Each entry that follows needs to be written out exactly, with nothing left out.

Pixel coordinate grounding data
-=-=-=-=-

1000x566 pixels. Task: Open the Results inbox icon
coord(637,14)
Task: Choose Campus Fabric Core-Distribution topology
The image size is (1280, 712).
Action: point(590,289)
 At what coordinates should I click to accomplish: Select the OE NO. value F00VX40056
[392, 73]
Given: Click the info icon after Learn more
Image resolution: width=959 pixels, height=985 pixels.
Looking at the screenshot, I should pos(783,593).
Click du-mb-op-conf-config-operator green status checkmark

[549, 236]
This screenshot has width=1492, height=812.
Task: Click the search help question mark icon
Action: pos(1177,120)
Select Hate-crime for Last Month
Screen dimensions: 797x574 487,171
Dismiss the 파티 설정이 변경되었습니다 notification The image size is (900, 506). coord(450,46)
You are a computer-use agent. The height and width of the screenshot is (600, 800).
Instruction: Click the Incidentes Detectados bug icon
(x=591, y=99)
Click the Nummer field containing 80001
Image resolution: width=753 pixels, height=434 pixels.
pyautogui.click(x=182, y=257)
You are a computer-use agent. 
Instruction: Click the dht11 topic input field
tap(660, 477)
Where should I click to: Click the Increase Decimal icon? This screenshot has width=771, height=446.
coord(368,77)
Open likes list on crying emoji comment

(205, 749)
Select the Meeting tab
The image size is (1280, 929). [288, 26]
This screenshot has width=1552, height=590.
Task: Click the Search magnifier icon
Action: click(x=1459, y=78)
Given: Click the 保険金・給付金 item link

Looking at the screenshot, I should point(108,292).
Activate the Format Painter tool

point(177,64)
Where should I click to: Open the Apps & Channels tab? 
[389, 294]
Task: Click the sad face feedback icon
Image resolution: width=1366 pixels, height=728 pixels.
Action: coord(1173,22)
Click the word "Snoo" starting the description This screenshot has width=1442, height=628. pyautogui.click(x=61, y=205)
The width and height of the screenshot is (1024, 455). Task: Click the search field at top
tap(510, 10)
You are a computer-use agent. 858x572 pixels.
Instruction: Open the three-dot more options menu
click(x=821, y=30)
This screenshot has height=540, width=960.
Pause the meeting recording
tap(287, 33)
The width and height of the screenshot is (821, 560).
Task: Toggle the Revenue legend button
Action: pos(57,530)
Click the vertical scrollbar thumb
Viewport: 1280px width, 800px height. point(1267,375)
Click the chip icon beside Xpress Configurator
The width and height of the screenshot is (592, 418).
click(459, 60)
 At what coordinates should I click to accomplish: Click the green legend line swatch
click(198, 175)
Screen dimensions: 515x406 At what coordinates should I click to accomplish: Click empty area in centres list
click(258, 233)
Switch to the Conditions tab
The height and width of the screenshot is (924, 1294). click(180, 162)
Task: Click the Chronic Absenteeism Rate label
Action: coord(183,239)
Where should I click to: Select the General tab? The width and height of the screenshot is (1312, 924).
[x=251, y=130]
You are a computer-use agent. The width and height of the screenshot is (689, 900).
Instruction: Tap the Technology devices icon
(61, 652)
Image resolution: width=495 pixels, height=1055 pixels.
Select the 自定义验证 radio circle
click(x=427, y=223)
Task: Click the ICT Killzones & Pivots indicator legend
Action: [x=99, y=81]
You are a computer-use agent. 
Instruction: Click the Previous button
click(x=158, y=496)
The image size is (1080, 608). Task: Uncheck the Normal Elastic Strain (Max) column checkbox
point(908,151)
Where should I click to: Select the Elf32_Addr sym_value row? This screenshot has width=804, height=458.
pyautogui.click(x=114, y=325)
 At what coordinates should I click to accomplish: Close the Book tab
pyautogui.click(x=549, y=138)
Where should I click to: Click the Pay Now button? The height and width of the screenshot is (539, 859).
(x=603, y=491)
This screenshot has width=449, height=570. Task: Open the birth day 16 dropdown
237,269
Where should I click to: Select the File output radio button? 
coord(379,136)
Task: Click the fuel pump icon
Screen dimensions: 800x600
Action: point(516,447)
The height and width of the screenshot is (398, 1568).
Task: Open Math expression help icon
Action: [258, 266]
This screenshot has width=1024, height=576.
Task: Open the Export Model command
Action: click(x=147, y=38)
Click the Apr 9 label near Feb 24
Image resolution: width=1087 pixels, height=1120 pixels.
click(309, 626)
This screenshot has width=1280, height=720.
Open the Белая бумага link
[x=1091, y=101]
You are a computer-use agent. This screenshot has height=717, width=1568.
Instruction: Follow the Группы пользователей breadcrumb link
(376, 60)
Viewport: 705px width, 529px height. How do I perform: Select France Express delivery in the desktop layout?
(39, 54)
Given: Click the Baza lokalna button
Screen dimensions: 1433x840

-=-=-=-=-

Answer to the exercise >>
1000x566 pixels. Task: Open the Results inbox icon
coord(637,14)
Task: Choose Campus Fabric Core-Distribution topology
The image size is (1280, 712).
Action: point(590,289)
 At what coordinates should I click to accomplish: Select the OE NO. value F00VX40056
[392, 73]
Given: Click the info icon after Learn more
Image resolution: width=959 pixels, height=985 pixels.
Looking at the screenshot, I should pos(783,593).
Click du-mb-op-conf-config-operator green status checkmark

[549, 236]
This screenshot has width=1492, height=812.
Task: Click the search help question mark icon
Action: pos(1177,120)
Select Hate-crime for Last Month
Screen dimensions: 797x574 487,171
Dismiss the 파티 설정이 변경되었습니다 notification The image size is (900, 506). coord(450,46)
You are a computer-use agent. The height and width of the screenshot is (600, 800).
Instruction: Click the Incidentes Detectados bug icon
(x=591, y=99)
Click the Nummer field containing 80001
Image resolution: width=753 pixels, height=434 pixels.
pyautogui.click(x=182, y=257)
You are a computer-use agent. 
Instruction: Click the dht11 topic input field
tap(660, 477)
Where should I click to: Click the Increase Decimal icon? This screenshot has width=771, height=446.
coord(368,77)
Open likes list on crying emoji comment

(205, 749)
Select the Meeting tab
The image size is (1280, 929). [288, 26]
This screenshot has width=1552, height=590.
Task: Click the Search magnifier icon
Action: click(x=1459, y=78)
Given: Click the 保険金・給付金 item link

Looking at the screenshot, I should point(108,292).
Activate the Format Painter tool

point(177,64)
Where should I click to: Open the Apps & Channels tab? 
[389, 294]
Task: Click the sad face feedback icon
Image resolution: width=1366 pixels, height=728 pixels.
Action: coord(1173,22)
Click the word "Snoo" starting the description This screenshot has width=1442, height=628. pyautogui.click(x=61, y=205)
The width and height of the screenshot is (1024, 455). Task: Click the search field at top
tap(510, 10)
You are a computer-use agent. 858x572 pixels.
Instruction: Open the three-dot more options menu
click(x=821, y=30)
This screenshot has height=540, width=960.
Pause the meeting recording
tap(287, 33)
The width and height of the screenshot is (821, 560).
Task: Toggle the Revenue legend button
Action: pos(57,530)
Click the vertical scrollbar thumb
Viewport: 1280px width, 800px height. point(1267,375)
Click the chip icon beside Xpress Configurator
The width and height of the screenshot is (592, 418).
click(459, 60)
 At what coordinates should I click to accomplish: Click the green legend line swatch
click(198, 175)
Screen dimensions: 515x406 At what coordinates should I click to accomplish: Click empty area in centres list
click(258, 233)
Switch to the Conditions tab
The height and width of the screenshot is (924, 1294). click(180, 162)
Task: Click the Chronic Absenteeism Rate label
Action: coord(183,239)
Where should I click to: Select the General tab? The width and height of the screenshot is (1312, 924).
[x=251, y=130]
You are a computer-use agent. The width and height of the screenshot is (689, 900).
Instruction: Tap the Technology devices icon
(61, 652)
Image resolution: width=495 pixels, height=1055 pixels.
Select the 自定义验证 radio circle
click(x=427, y=223)
Task: Click the ICT Killzones & Pivots indicator legend
Action: [x=99, y=81]
You are a computer-use agent. 
Instruction: Click the Previous button
click(x=158, y=496)
The image size is (1080, 608). Task: Uncheck the Normal Elastic Strain (Max) column checkbox
point(908,151)
Where should I click to: Select the Elf32_Addr sym_value row? This screenshot has width=804, height=458.
pyautogui.click(x=114, y=325)
 At what coordinates should I click to accomplish: Close the Book tab
pyautogui.click(x=549, y=138)
Where should I click to: Click the Pay Now button? The height and width of the screenshot is (539, 859).
(x=603, y=491)
This screenshot has width=449, height=570. Task: Open the birth day 16 dropdown
237,269
Where should I click to: Select the File output radio button? 
coord(379,136)
Task: Click the fuel pump icon
Screen dimensions: 800x600
Action: point(516,447)
The height and width of the screenshot is (398, 1568).
Task: Open Math expression help icon
Action: [258, 266]
This screenshot has width=1024, height=576.
Task: Open the Export Model command
Action: click(x=147, y=38)
Click the Apr 9 label near Feb 24
Image resolution: width=1087 pixels, height=1120 pixels.
click(309, 626)
This screenshot has width=1280, height=720.
Open the Белая бумага link
[x=1091, y=101]
You are a computer-use agent. This screenshot has height=717, width=1568.
Instruction: Follow the Группы пользователей breadcrumb link
(376, 60)
Viewport: 705px width, 529px height. How do I perform: Select France Express delivery in the desktop layout?
(39, 54)
Given: Click the Baza lokalna button
Screen dimensions: 1433x840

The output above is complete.